"Baumwoll-Toni" und "Tiroler-Ferdl"

Manche Kolbermoorer schwelgen heute noch in der Erinnerung an die „gute, alte Zeit", wenn sie an ihren Stammtischen im Wirtshaus beisammen sitzen. „Ja mei", hört man sie da sagen, „des war hoit no a Zeit, wenn's früher mit dene Urviecher zammg'sessen san. Da is oft g'lacht wor'n, dass de Wänd' g'wackelt ham." Ein bisserl übertrieben ist diese Behauptung bestimmt, doch einige Körnchen Wahrheit sind in diesen Reden schon drin. Es kursieren immerhin über frühere Kolbermoorer einige handfeste Geschichten, die heute immer wieder aufgefrischt werden und die Brüder am Wirtshaustisch zum Lachen bringen.

◇ ◇ ◇ ◇

**Übungsaufgaben**
- A) Weshalb steckt laut dem Text über die Kolbermoorer Stammtischgeschichten in den übertriebenen Reden am Stammtisch doch etwas Wahrheit? Erkläre es in ein bis drei Sätzen.
- B) Wo sitzen die Kolbermoorer im Text über die Stammtischgeschichten beisammen, wenn sie von der „guten, alten Zeit" schwärmen?
- C) Setze den Text über die Kolbermoorer Stammtischgeschichten nach seinem letzten Satz fort.

◇ ◇ ◇ ◇

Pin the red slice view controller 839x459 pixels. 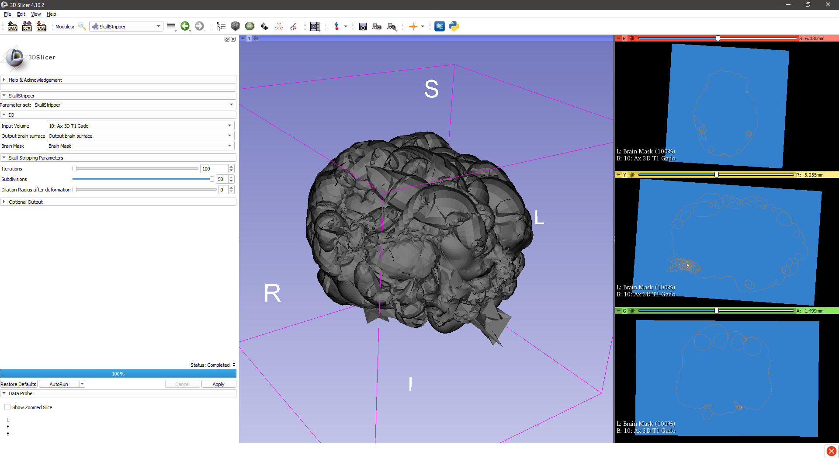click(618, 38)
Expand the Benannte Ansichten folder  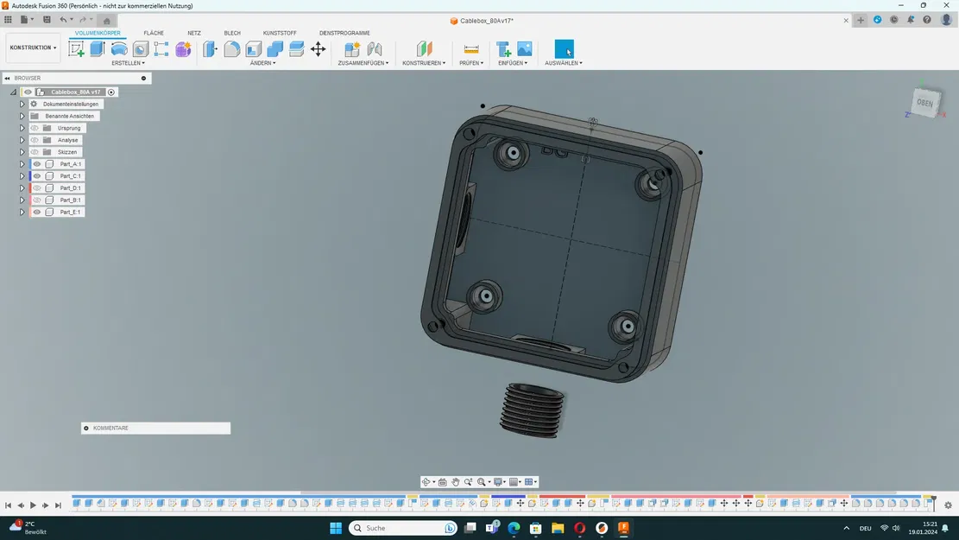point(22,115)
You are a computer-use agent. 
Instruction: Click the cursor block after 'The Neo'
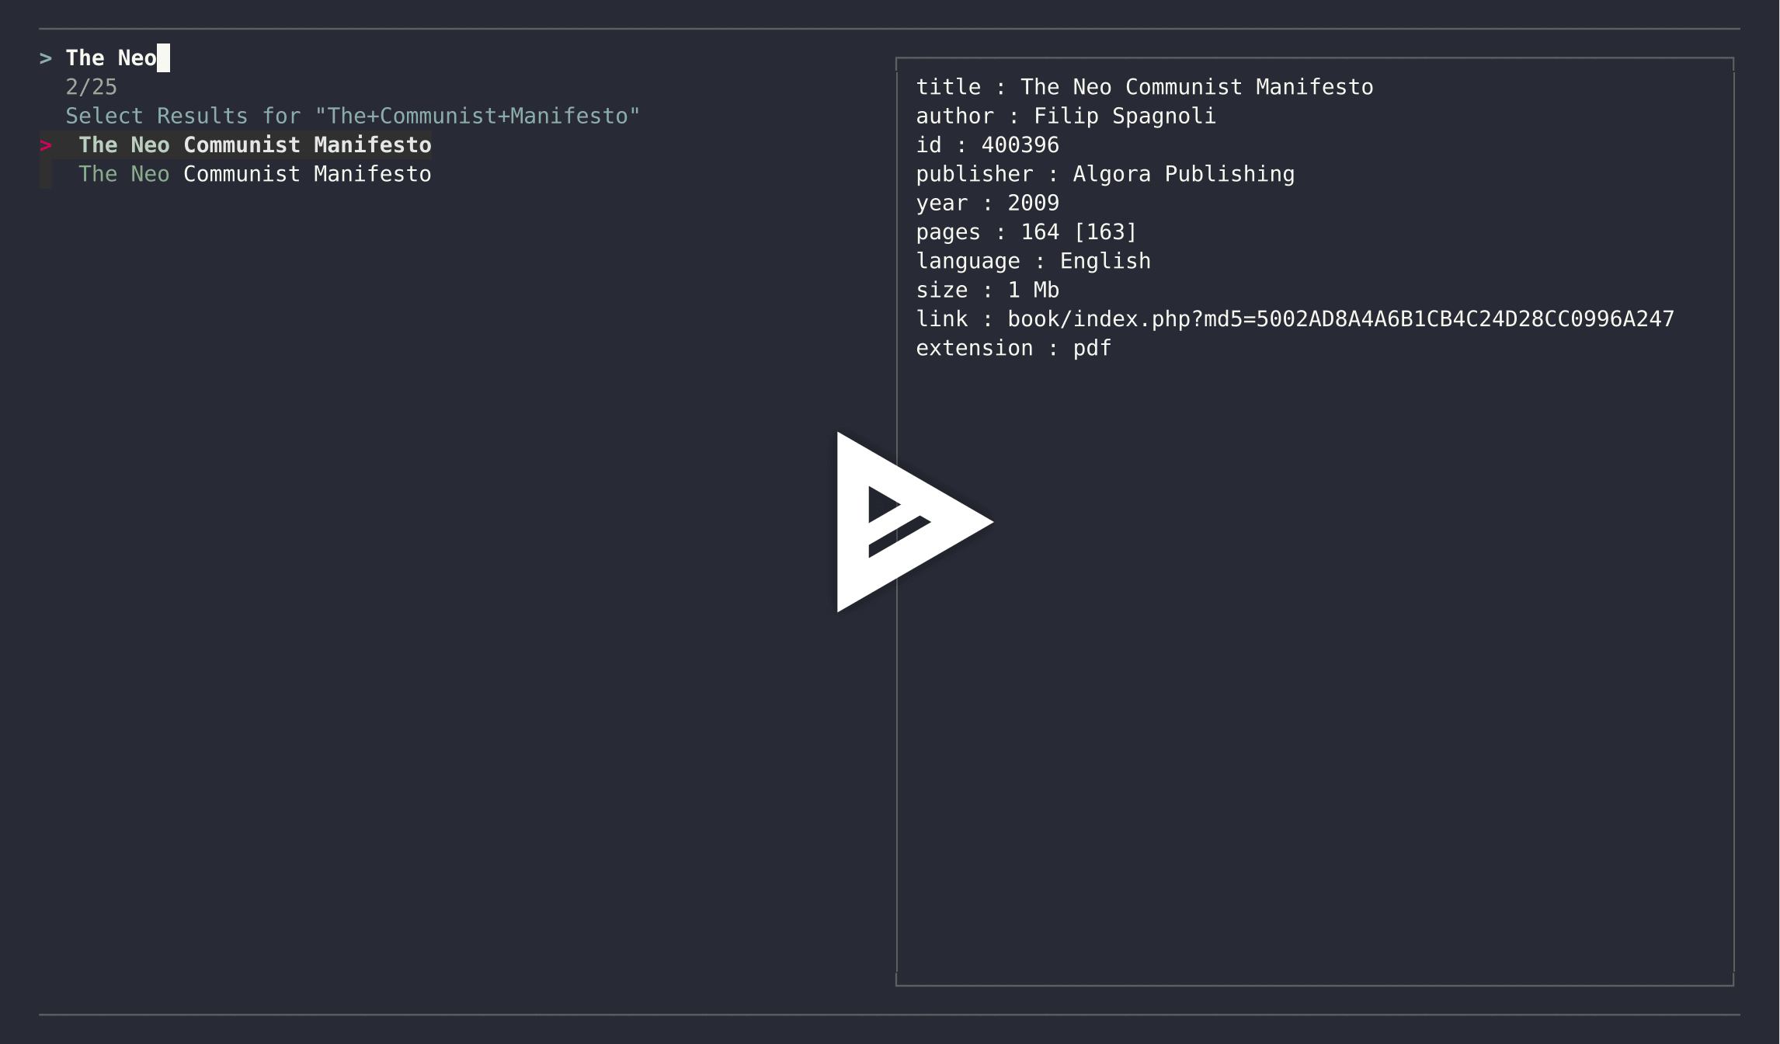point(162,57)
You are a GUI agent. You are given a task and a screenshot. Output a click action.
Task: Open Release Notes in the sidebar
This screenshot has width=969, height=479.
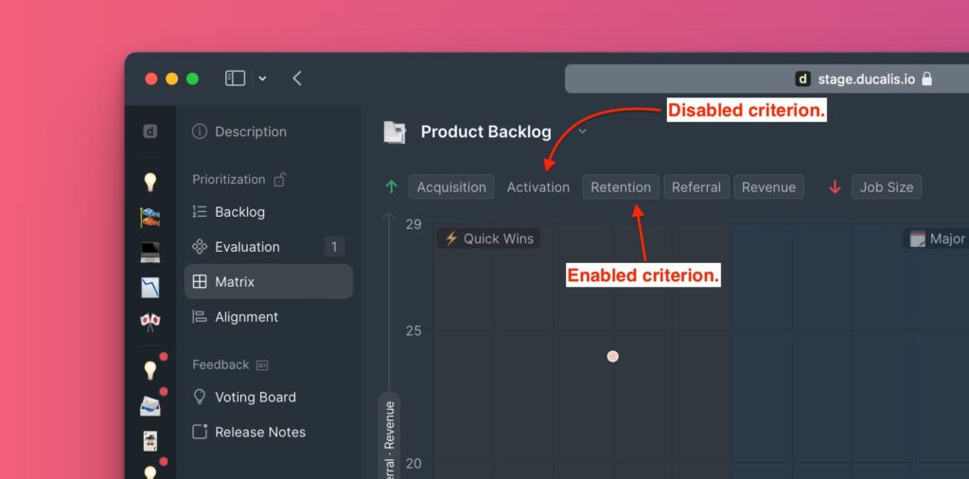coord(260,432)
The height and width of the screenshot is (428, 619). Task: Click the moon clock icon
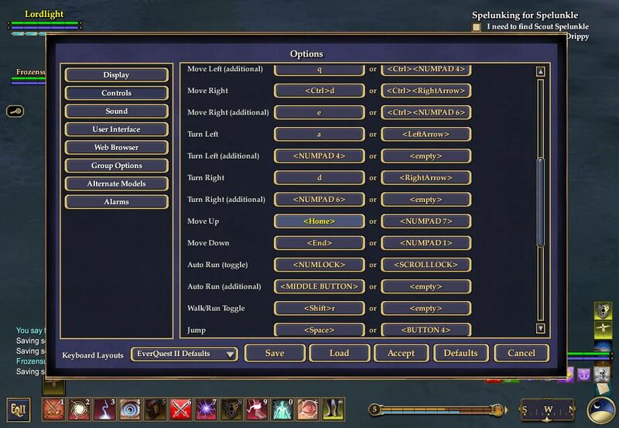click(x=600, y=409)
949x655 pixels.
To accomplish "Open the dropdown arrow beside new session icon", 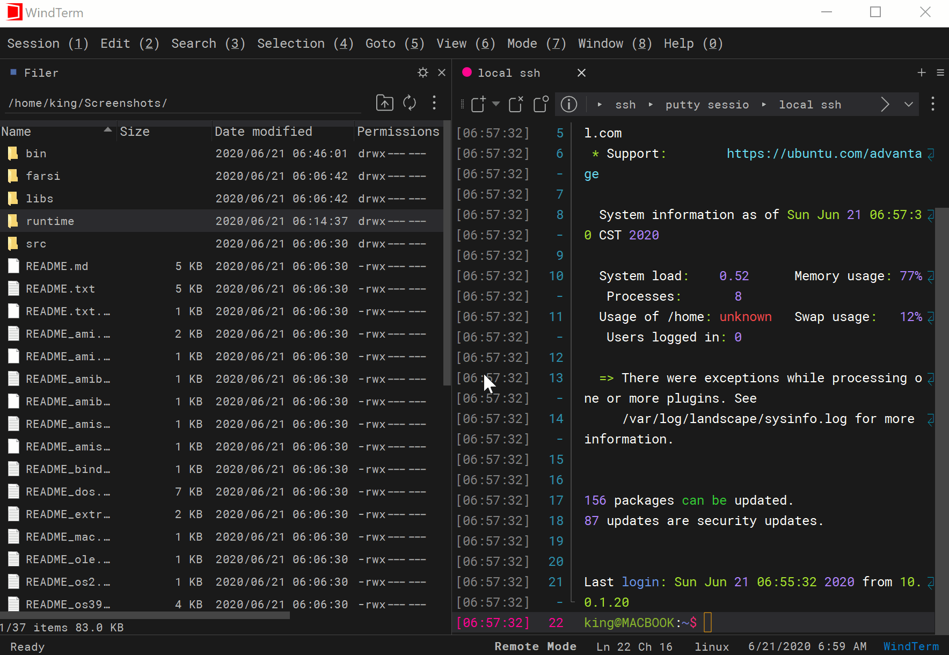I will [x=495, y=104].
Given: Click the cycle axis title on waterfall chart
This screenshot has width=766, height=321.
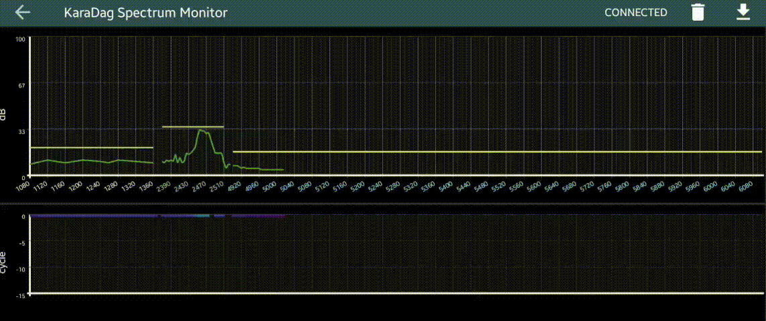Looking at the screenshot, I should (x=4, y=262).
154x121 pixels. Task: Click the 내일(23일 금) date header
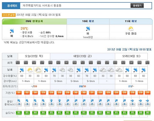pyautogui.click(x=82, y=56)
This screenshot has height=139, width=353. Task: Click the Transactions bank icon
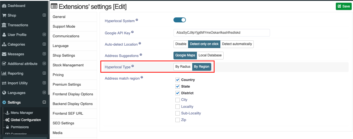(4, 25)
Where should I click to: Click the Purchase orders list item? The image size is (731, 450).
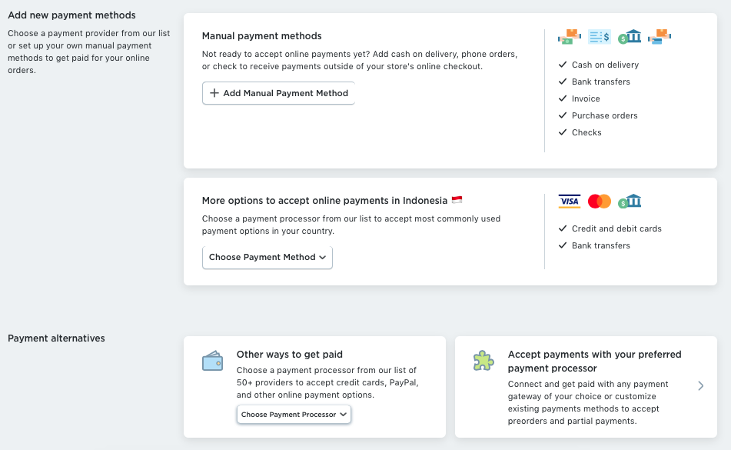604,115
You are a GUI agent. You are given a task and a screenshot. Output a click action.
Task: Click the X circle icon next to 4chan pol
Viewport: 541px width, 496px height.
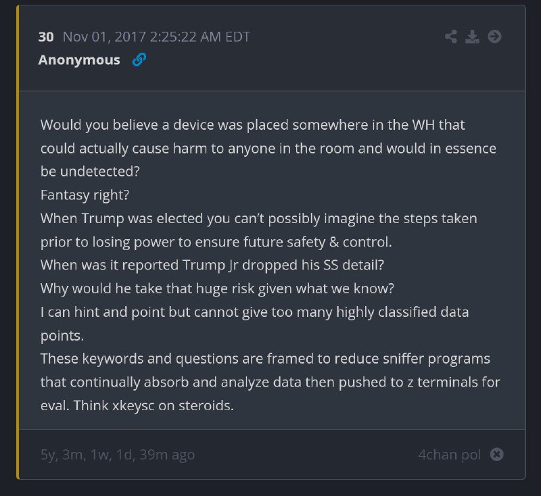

◇ ◇ ◇ ◇

**Lösungen**
- A) Über frühere Kolbermoorer kursieren immerhin einige handfeste Geschichten. Sie werden heute immer wieder aufgefrischt und bringen die Brüder am Wirtshaustisch zum Lachen.

- B) An ihren Stammtischen im Wirtshaus.

- C)
Ein guter Nährboden für diese Originale scheint die Aiblinger Au gewesen zu sein. Da war zunächst einmal der Toni Antoni, dann der „g'selchte Hans" und schließlich der „Tiroler Ferdl". Gerade der Ferdl war noch in den siebziger Jahren ein recht gefürchteter Mann in den umliegenden Wäldern. So kam es, wie es auf gut kolbermoorerisch hieß, „dass ihm der Schmarrn auf'm Tisch verfault ist". Auf deutsch soll das besagen, dass die Polizei, die seiner nach langem Suchen habhaft geworden war, keinen Pardon kannte und den Ferdl vom Mittagstisch weg verhaftete und einlochte.

Zwei ganz durchtriebene Burschen, die auch zuerst in der Aiblinger Au wohnten, dann aber sich in den Ortskern von Kolbermoor „verzogen", „wei's da vom Gericht weida weg war'n", waren der „Baumwoll- Toni" und sein Spezi, der „Hammerl Hansgirgl". Im Hause vom Toni wurde Garn gesponnen, weshalb er diesen Spitznamen durch sein ganzes Leben mitschleppen musste. Er und der Hansgirgl standen ihrer teils heiteren, teils ernsten Gauklereien wegen ständig mit den Behörden auf dem Kriegsfuß.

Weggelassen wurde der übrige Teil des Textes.